7. On the road, de Jack Kerouac: nos anos
que antecedem a década de 1950 surgiu entre os jovens estadunidenses um desejo
de fazer uma viagem pelo interior do país a fim de conhecê-lo ou simplesmente
demonstrar para si que haviam alcançado maioridade e individualidade. Entre esses
sujeitos estava Jack Karouac, mas ao invés de buscar esse sentido que todos
buscavam o interesse seu era outro: forjar uma obra literária capaz de
revolucionar a literatura de seu país a partir do tema da viagem. Com o Pé na estrada (título com o qual foi
traduzido no Brasil) o escritor foi capaz de coletar experiência para escrever
uma das obras mais influentes da contracultura e uma das que impulsionaram o
nascimento da chamada Geração Beat. Embora não seja um texto que se diga “o
romance”, Kerouac foi capaz de recriar o espírito dos loucos anos de efervescência
cultural em seu país e, claro, abriu uma porta nesse cenário literário
aparentemente paralisado.
8. Viagem ao fim da noite, de Céline:
considerado um dos títulos que terá influenciado a Kerouac nas suas andanças, a
capacidade do escritor francês está em revolucionar o tema da viagem, uma vez
que o leitor não encontrará aqui um périplo físico tal como nos livros até
agora citados. A narrativa acompanha Ferdinand Bardamu no seu envolvimento com
a Primeira Guerra Mundial, sua ida a África durante o período ainda de colonização
francesa, depois para os Estados Unidos como trabalhador da Ford e o retorno à
França onde se torna um médico atuante num subúrbio pobre de Paris. A crítica
descreve essa obra como uma das mais importantes de sempre e reconhece a força
da influência niilista e de uma misantropia selvagem e exultante combinados com
um humor cínico de alto pessimismo a respeito da natureza humana.

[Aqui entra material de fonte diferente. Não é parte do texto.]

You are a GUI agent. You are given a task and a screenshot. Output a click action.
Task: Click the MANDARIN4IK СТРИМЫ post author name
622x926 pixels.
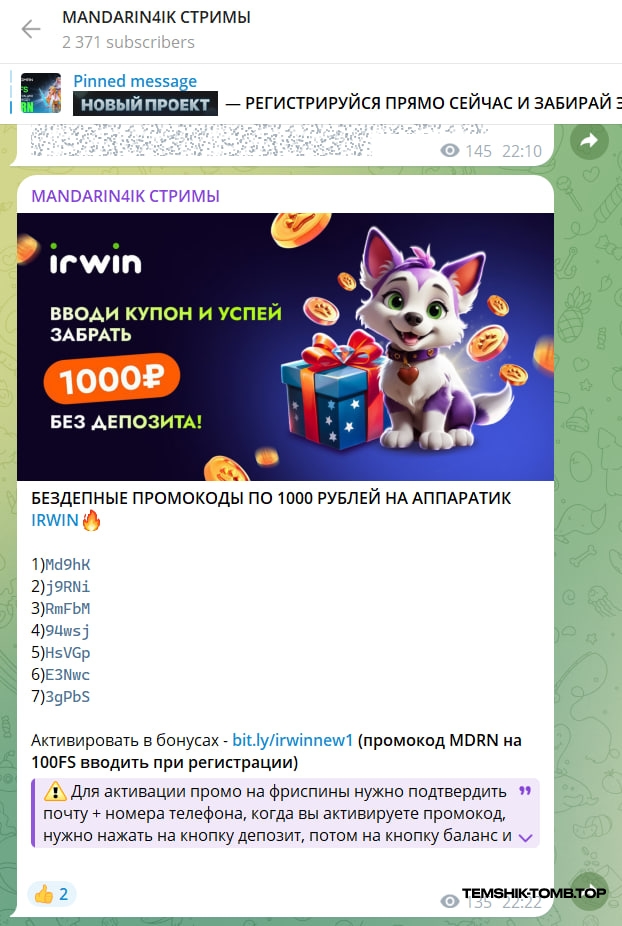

9. A divina comédia, de Dante Alighieri: dividida em três partes – inferno, purgatório e paraíso – trata-se de uma das obras clássicas da literatura. O poema descreve uma viagem onde se sucedem diversos acontecimentos e sua grande força reside na riqueza com que são construídas as alegorias, uma das características principais pela sua atemporalidade. De estrutura épica, o livro tornou-se clássico na formação da literatura italiana e um dos mais importantes da literatura Ocidental.
10. As cidades invisíveis, de Italo Calvino:
a relação viagem e memória, cidades e o desejo, cidades como símbolos são algumas
das proposições desse livro do escritor italiano. A capacidade da obra é de
pelo cariz de natureza fantástica e imagética reinventar ideias como a de
espaço (fortemente marcada pelas construções de Swift); neste livro, Calvino
busca exercitar com melhor forma aquilo que enunciou na escrita de Seis propostas para o próximo milênio:
leveza, simplicidade, multiplicidade etc. O livro é lido como uma analogia
entre a viagens de Marco Polo ao Oriente e seus diálogos com o imperador Kublai
Khan, interseccionados na construção da narrativa.